(Collected data)
◆ ◆ ◆ ◆ ◆ ◆ ◆
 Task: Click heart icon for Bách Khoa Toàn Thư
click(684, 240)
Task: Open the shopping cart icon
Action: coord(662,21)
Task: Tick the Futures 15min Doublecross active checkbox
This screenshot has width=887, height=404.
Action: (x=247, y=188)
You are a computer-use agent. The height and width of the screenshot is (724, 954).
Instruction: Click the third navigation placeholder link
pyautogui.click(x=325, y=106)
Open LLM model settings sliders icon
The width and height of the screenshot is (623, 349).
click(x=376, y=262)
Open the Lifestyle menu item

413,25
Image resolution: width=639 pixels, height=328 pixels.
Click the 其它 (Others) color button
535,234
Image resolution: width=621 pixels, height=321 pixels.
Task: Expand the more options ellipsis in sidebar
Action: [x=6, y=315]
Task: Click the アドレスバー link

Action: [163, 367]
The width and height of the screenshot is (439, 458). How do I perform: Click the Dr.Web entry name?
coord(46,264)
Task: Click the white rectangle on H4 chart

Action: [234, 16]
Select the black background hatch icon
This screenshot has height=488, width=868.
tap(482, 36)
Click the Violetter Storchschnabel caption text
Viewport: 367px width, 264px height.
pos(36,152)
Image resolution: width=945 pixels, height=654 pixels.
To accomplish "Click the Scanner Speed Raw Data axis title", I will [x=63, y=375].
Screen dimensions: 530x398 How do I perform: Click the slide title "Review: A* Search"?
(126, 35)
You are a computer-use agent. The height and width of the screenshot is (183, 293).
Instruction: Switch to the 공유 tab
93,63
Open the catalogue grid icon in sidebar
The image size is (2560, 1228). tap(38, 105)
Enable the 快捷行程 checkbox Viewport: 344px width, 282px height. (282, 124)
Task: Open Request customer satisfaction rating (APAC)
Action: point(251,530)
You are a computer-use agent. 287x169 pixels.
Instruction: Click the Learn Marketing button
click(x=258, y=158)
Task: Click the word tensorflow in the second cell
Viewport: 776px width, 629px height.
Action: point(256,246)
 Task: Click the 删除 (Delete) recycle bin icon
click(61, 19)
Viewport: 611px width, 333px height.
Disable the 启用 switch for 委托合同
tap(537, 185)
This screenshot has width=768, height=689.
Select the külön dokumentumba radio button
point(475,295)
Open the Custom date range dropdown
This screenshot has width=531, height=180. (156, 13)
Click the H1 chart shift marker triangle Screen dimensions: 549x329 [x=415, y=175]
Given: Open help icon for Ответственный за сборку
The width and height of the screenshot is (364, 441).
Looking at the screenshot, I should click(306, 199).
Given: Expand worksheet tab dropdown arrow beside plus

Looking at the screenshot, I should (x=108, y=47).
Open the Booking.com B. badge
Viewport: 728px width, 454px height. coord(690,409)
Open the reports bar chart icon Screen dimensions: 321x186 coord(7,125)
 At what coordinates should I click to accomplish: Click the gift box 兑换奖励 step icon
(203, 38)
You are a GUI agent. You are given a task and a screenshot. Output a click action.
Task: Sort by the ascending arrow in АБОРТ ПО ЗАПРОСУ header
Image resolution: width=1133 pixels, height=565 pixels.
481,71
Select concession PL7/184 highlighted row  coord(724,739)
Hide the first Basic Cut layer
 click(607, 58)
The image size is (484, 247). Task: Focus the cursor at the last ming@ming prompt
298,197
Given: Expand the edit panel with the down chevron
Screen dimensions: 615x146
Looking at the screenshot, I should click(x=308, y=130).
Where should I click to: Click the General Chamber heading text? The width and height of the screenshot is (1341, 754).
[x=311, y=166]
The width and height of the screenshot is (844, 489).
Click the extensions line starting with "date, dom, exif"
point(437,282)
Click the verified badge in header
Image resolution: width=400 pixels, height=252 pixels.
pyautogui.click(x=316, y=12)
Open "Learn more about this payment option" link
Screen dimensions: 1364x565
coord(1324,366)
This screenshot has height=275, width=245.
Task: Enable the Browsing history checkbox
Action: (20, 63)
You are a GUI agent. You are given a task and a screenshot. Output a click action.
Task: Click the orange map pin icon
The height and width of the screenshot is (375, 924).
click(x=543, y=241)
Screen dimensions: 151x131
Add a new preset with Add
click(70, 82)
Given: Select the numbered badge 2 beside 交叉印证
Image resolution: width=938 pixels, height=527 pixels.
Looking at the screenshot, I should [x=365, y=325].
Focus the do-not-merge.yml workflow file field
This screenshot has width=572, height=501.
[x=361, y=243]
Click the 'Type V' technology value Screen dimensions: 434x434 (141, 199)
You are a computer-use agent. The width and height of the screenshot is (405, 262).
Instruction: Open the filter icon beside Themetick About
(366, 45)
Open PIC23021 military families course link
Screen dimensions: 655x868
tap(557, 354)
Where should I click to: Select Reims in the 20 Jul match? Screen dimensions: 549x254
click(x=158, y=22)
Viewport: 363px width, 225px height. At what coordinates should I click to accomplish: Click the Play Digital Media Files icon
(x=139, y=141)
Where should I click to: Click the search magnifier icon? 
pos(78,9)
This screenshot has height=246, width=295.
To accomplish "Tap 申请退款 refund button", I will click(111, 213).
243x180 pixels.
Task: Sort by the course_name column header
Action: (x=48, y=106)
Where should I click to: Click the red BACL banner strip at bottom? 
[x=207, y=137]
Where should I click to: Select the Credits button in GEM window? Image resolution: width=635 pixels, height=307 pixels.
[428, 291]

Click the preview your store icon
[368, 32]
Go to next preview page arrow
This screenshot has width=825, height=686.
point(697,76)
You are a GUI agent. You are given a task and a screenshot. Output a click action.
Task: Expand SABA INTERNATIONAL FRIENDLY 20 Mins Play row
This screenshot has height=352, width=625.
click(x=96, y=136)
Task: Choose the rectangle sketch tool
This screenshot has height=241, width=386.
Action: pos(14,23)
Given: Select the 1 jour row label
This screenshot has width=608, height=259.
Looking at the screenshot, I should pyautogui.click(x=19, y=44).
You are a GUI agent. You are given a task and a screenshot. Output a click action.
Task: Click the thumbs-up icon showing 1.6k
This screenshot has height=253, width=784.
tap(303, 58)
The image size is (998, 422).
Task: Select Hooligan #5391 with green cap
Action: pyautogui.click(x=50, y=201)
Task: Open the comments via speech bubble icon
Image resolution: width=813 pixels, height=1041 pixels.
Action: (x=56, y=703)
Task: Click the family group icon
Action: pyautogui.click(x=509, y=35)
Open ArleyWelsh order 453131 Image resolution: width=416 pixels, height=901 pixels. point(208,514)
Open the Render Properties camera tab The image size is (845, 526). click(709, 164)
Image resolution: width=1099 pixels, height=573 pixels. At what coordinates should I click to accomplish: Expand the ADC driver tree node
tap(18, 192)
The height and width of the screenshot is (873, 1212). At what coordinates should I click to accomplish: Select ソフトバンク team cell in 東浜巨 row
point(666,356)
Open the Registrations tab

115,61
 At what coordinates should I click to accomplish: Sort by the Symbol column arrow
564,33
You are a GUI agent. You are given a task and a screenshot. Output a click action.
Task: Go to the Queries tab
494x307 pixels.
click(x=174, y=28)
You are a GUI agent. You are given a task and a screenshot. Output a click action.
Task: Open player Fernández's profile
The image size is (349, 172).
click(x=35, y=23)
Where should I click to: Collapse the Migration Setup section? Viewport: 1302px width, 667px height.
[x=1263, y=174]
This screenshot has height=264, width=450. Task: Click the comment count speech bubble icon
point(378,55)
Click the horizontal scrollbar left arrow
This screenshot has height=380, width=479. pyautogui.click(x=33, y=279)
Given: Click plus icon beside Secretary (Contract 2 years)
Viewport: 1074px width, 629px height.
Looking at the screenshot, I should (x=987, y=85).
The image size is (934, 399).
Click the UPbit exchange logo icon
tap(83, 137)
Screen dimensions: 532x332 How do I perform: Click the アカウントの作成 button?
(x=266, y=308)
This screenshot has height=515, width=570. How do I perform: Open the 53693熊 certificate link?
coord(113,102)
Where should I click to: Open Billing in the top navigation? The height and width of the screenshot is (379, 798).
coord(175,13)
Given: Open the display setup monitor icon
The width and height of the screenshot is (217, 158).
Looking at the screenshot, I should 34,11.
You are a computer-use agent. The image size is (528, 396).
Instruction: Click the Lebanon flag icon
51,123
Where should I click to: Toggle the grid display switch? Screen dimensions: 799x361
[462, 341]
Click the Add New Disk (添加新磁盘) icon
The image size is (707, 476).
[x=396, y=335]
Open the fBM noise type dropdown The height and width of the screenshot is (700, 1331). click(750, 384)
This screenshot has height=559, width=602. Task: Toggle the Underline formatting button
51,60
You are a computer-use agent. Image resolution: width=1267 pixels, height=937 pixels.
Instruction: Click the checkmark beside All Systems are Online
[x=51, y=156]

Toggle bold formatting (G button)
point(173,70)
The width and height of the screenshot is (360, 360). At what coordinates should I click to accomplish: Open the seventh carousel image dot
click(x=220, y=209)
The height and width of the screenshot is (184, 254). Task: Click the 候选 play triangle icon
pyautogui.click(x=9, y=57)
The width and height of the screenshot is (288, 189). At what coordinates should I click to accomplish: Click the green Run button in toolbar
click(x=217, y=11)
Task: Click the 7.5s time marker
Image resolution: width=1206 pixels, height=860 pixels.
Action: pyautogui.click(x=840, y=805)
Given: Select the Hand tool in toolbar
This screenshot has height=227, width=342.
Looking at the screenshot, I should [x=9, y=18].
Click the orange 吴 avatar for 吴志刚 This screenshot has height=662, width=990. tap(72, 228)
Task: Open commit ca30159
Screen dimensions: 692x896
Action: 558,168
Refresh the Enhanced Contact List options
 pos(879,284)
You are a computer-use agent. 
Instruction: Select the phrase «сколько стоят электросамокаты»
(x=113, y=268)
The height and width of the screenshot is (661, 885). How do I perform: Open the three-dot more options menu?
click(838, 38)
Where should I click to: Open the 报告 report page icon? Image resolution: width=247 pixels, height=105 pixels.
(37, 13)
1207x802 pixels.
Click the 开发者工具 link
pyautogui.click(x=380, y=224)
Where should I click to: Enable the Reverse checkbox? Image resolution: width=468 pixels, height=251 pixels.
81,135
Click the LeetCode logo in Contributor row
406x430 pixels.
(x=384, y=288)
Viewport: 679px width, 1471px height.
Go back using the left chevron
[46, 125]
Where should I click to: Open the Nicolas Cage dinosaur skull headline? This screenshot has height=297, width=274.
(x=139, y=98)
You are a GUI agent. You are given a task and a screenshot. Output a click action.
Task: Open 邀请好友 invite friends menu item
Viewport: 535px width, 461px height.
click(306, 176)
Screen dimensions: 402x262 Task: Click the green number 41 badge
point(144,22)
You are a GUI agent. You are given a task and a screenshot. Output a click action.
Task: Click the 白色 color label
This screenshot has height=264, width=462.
◆ ◆ ◆ ◆ ◆ ◆ ◆
**Your objective:** The answer must be every line of the records that holds the string "marker".

**Response area:**
Click the H1 chart shift marker triangle Screen dimensions: 549x329 [x=415, y=175]
Task: Click the 7.5s time marker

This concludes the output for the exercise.